Para Jesus, assuntos internos, espirituais e relacionais eram centrais. O maior


de todos os mandamentos é o amor — que tem objetos concretos, específicos: Deus
e o próximo, mas o amor é primeiro o amor a Deus, amor que leva a sério a ruptura do
nosso relacionamento com ele e deseja remover a presença e os efeitos do pecado. Da
perspectiva humana, o amor aceita e responde ao prévio amor divino, atentando para o
chamado de Jesus: “Venha a mim [...] siga[m]-me”.

A pedra de tropeço para os judeus intertestamentários não foi o fato de Jesus


aceitar alguns costumes e rejeitar outros, ou de ele tomar um lado e não outro na
controvérsia. Eles estavam acostumados à diversidade de opiniões nesses assuntos.
A pedra de tropeço era sua própria pessoa e suas reivindicações — que Deus estava
trabalhando e se fez conhecido em Jesus, que a aliança se fez nova, que tanto a Lei
quanto os Profetas se cumpriram. Ele veio como Messias e também como portador do
Reino de Deus, mas não se encaixou em nenhum dos modelos contemporâneos dessas
figuras. E assim ele “veio para o que era seu, mas os seus não o receberam” (Jo 1.11).

A multidão de zombadores aos pés da cruz de Jesus incluía representantes


de todos os segmentos do judaísmo intertestamentário. Contudo, representantes dos
gentios estavam presentes também. A culpa da morte de Jesus não recai apenas sobre
um grupo, mas sobre todos. Ele morreu para que todos, judeus e gentios, pudessem
encontrar perdão e aceitação diante de Deus e para que todos os povos, nações e
línguas fossem um só sob seu governo como soberano Rei divino.

O mundo de Jesus era o mundo do judaísmo intertestamentário, mas eventos


ocorridos na metade do milênio anterior tornaram esse mundo parte do mundo todo. Na
cruz, Jesus foi erguido sobre o mundo para poder chamar todas as pessoas para Deus.
Em sua ressurreição e ascensão, tendo cumprido no tempo e no espaço a vontade e as
exigências de Deus, ele subiu às alturas para reinar como o Filho messiânico do homem,
Servo sofredor, Filho de Davi, Salvador, Rei diante de quem todos os joelhos se dobrarão
e toda a língua confessará.

Após o advento de Cristo, o cristianismo primitivo precisou esclarecer suas


crenças, práticas e princípios morais com a consciência de que deveria fazê-lo sob
a direção do Espírito Santo (cf., p. ex., At 15,28), mas também no contexto do que
havia passado antes e da dinâmica das sociedades e das culturas em que os cristãos
se encontravam. O meio social do judaísmo intertestamentário permaneceu, mas a
igreja primitiva não podia permitir que os costumes e a cultura intertestamentários
determinassem sua natureza e resposta ao mundo.

206
Daí em diante, o cristianismo precisou se definir em relação aos costumes e às
controvérsias do judaísmo intertestamentário. De fato, a tarefa de se adaptar a cenários
socioculturais singulares e de se definir nesse contexto, sem comprometer sua natureza
essencial, acompanhou a igreja em cada geração subsequente. Seus sucessos e
fracassos eram amplamente determinados pelo nível com que cada geração entendia
a natureza das lutas da igreja primitiva e os princípios morais e espirituais básicos
aplicados pelos cristãos judeus do mundo do século I nos contextos e nas situações
divergentes. As implicações teológicas e éticas deveriam ser óbvias, mas deixe-me
mencionar uma área menos evidente: os missiólogos modernos enfatizam o desafio do
ministério em contextos pouco conhecidos. O problema não é novo.

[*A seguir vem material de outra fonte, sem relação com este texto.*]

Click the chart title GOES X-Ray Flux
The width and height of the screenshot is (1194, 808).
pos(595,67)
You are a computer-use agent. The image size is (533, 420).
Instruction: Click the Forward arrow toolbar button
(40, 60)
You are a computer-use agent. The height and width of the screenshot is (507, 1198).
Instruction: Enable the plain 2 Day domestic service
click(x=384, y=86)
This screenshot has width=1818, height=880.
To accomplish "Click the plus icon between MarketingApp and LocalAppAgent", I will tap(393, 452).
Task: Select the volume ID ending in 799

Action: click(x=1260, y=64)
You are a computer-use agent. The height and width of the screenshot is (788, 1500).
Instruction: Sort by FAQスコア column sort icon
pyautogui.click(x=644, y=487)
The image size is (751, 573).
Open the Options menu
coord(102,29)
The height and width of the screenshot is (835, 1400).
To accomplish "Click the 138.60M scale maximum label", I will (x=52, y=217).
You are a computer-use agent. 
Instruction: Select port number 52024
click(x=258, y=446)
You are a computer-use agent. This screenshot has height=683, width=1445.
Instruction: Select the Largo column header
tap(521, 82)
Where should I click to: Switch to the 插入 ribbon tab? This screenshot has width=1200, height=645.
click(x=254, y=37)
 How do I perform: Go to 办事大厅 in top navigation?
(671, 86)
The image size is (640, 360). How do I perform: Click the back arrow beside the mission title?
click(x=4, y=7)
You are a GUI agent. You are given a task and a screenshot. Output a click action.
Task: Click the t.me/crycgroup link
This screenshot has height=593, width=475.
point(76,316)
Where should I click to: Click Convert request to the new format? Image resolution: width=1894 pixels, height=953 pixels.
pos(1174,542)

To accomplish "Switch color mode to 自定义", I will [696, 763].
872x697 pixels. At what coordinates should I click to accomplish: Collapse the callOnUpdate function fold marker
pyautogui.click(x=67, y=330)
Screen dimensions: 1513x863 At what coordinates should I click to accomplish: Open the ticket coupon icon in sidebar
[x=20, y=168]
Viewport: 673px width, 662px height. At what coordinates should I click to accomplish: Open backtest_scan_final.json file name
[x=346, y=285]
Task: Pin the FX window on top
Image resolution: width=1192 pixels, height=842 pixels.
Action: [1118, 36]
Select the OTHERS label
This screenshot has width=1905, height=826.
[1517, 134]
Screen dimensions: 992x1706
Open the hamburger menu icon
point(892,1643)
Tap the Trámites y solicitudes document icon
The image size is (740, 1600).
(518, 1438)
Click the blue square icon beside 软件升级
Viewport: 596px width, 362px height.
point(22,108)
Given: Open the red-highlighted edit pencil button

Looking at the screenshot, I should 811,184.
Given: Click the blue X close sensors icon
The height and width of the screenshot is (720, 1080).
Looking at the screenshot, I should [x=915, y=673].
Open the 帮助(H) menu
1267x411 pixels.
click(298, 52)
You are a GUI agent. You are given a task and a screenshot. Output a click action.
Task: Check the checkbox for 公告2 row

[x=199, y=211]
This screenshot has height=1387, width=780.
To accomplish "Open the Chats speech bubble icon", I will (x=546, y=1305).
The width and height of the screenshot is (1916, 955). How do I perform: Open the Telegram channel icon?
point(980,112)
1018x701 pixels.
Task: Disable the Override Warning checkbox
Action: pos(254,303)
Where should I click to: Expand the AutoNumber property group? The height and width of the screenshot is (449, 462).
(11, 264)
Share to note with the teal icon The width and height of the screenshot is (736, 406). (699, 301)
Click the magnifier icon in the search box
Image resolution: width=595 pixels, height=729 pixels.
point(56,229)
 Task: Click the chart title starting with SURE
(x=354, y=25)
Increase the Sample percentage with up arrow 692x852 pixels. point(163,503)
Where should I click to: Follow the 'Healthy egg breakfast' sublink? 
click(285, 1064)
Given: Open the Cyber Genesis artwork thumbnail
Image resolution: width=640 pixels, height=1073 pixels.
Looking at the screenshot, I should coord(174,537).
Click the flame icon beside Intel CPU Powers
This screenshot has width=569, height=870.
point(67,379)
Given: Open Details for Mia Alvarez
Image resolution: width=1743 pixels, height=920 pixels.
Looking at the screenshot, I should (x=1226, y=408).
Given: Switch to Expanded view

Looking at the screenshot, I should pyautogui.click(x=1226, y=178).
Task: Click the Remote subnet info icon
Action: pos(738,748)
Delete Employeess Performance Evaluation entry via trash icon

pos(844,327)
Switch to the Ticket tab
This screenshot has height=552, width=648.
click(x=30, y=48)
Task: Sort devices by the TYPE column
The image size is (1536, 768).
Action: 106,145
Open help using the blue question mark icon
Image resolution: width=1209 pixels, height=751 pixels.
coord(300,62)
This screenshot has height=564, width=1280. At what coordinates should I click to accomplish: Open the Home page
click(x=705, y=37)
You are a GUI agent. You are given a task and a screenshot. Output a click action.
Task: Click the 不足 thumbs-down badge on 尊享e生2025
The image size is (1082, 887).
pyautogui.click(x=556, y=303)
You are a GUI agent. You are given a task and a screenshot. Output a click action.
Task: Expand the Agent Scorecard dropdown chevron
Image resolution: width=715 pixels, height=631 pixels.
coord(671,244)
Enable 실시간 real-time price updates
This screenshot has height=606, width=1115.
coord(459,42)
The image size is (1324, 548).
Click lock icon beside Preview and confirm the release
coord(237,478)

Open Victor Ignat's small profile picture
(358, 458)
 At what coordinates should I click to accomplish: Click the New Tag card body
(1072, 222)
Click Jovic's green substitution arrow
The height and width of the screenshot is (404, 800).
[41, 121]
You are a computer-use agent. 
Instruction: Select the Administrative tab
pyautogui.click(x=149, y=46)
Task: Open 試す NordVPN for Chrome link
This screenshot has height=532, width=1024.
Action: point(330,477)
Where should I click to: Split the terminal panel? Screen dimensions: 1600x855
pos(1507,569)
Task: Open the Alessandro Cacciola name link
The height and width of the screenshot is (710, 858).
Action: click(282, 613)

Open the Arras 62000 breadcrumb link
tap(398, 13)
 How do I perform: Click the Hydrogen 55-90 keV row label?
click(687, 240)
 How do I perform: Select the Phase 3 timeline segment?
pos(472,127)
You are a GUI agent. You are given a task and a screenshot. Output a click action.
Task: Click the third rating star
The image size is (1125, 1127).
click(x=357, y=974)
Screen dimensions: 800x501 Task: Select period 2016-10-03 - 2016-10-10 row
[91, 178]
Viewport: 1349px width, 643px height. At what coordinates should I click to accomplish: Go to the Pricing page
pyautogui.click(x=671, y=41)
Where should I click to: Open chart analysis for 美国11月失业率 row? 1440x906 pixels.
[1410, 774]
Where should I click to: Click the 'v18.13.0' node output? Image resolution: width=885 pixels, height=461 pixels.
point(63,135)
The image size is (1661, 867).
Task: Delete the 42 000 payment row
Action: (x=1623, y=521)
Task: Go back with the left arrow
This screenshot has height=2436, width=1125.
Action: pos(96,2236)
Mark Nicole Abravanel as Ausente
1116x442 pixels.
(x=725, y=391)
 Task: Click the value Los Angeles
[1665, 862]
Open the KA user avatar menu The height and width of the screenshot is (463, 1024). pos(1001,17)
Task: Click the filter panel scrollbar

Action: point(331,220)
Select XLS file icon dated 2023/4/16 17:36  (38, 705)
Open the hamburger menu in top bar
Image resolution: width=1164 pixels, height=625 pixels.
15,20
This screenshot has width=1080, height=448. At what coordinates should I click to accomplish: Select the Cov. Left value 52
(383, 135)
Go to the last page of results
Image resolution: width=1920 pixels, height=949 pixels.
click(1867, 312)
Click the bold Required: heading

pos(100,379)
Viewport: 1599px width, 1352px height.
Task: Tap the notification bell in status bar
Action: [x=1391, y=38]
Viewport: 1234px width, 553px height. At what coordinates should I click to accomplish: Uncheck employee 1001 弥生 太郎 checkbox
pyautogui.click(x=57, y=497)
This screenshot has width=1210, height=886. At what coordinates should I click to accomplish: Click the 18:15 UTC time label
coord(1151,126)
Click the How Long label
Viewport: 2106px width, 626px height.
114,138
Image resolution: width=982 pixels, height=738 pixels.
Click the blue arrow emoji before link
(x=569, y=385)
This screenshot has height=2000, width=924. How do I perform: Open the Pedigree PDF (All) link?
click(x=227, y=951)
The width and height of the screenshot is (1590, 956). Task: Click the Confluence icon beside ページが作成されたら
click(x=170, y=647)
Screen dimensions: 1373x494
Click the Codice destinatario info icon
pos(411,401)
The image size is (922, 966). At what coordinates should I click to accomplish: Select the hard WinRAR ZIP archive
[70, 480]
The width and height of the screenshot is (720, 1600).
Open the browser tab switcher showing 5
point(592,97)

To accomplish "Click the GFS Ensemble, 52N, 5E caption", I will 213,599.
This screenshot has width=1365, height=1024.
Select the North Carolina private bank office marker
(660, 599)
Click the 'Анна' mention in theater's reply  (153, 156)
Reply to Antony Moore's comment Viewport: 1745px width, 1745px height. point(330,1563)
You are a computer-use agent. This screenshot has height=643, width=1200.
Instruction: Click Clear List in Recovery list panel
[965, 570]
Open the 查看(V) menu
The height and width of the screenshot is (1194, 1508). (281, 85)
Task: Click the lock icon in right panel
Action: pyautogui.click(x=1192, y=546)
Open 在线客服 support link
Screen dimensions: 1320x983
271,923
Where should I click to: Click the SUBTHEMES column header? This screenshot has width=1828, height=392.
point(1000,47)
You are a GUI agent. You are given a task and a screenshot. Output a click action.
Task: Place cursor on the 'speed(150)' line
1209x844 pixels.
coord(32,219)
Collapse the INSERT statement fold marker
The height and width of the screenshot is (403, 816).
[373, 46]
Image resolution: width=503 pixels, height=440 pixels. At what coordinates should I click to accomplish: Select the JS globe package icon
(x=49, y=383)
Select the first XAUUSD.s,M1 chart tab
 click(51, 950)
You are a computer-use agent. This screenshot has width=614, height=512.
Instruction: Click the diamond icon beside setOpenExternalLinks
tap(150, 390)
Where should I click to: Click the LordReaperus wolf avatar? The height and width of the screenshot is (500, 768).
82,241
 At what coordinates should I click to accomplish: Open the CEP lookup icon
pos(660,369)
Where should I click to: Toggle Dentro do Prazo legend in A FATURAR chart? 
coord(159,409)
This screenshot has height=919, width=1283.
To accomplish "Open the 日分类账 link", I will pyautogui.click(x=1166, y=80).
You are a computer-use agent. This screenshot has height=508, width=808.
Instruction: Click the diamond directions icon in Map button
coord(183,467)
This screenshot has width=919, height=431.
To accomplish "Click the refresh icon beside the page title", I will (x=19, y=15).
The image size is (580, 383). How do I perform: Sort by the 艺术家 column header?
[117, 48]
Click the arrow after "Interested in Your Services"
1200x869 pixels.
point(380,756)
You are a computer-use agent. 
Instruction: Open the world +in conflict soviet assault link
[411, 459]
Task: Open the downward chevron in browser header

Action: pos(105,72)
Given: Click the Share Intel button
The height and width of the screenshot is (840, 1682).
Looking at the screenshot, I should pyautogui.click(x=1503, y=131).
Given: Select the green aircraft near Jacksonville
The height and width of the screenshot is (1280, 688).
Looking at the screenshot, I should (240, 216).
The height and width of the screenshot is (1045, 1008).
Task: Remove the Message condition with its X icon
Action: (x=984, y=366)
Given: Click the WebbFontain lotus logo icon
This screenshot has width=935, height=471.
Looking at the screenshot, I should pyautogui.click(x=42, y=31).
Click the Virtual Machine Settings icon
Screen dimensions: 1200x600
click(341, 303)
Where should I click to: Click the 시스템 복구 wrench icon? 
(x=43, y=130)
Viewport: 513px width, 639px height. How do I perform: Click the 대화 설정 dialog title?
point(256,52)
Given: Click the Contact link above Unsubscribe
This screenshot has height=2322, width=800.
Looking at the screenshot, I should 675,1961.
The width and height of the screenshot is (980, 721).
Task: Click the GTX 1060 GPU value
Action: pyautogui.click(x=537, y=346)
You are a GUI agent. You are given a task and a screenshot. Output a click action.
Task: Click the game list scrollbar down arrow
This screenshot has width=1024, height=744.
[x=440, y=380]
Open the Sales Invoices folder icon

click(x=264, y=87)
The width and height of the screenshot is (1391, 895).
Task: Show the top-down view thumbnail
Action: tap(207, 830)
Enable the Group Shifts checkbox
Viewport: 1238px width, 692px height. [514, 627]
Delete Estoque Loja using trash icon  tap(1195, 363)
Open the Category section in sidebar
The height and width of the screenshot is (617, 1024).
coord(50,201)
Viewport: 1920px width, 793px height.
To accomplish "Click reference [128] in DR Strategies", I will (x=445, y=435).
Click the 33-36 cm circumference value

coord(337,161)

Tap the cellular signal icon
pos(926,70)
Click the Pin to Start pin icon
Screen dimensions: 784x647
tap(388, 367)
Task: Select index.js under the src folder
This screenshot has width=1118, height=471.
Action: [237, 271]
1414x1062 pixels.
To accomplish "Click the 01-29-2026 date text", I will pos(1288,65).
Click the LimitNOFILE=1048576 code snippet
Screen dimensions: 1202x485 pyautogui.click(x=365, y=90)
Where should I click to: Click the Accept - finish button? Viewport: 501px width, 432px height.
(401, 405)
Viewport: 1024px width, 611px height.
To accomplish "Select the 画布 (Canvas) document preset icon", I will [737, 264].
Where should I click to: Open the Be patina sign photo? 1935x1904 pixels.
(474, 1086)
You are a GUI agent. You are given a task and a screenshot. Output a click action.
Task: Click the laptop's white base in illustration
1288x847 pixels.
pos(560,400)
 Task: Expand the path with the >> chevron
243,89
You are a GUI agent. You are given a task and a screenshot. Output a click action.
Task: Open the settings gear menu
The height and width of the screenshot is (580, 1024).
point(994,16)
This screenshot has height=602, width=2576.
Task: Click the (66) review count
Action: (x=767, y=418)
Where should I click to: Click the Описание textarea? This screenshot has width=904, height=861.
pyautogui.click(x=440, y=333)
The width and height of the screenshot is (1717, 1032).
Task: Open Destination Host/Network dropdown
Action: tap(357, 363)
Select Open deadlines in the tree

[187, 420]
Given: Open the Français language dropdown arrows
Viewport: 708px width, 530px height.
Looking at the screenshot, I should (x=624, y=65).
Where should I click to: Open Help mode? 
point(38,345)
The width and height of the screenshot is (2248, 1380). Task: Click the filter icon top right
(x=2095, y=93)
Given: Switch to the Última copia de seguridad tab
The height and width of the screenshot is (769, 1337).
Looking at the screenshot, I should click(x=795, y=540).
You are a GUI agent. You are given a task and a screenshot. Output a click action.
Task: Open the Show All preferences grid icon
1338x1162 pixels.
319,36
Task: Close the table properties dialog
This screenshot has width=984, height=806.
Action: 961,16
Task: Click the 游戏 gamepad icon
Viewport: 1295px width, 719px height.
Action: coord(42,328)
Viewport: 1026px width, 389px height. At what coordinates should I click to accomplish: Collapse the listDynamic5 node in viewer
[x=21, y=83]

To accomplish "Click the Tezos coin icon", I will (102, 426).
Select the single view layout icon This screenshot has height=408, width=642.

A deportação dos hebreus no século VI a.C. e a presença do helenismo a partir


do século IV a.C. forçaram os judeus intertestamentários a lidar com os mesmos tipos
de questões. Enquanto mudavam do mundo judaico para o gentílico, os primeiros
cristãos provavelmente estavam cientes do fato, e se beneficiaram dele, pois o
judaísmo intertestamentário antes deles já havia lutado com o desafio intercultural.
Sua rejeição às respostas mais particularistas e isolacionistas, dadas por alguns judeus
intertestamentários, indica que os primeiros cristãos haviam aprendido bem.

O judaísmo intertestamentário continua ensinando. O leitor responsável e sério


do NT deve estar preparado para ouvir e aprender. Ao compreendermos mais plenamente
o contexto do judaísmo intertestamentário, nós nos tornamos mais bem preparados
para compreender a mensagem do NT e lidar com situações atuais semelhantes às
enfrentadas pela igreja primitiva.

Uma, duas, talvez quatro vezes ao ano, eu ia de carro para o leste de Decatur,
na Geórgia, e atravessava a Ponce de Leon Avenue em direção a Stone Mountain. A
cerca de um quilômetro e meio dos limites da cidade, eu virava à esquerda em uma
estrada estreita e passava por um bosque. Então eu podia ver a casa branca de dois
andares com a grande varanda. Ela ficava no alto de uma colina e mostrava sua idade.
No começo, eu a visitava com duas pessoas idosas que viveram lá. Eu dava a volta
pelo quintal e pelo pasto, e subia até o celeiro. Passava pelos bosques que cercavam a
fazenda dos três lados. Depois de visitar a formação rochosa que, para um garotinho,
parecia corcovas de camelo, eu ia para um velho pinheiro retorcido e para uma pequena
clareira familiar cercada de espinheiros, vinhas e árvores que cresciam bem juntas.

Em alguns anos, os velhinhos se foram. Então eu apenas andava pelos quartos


da casa desocupada e visitava as construções anexas, os bosques e os campos. Logo,
não demorava muito, era hora de ir, de atravessar novamente o caminho conhecido. De
volta à estrada principal eu me dava conta mais uma vez de que não morava mais ali.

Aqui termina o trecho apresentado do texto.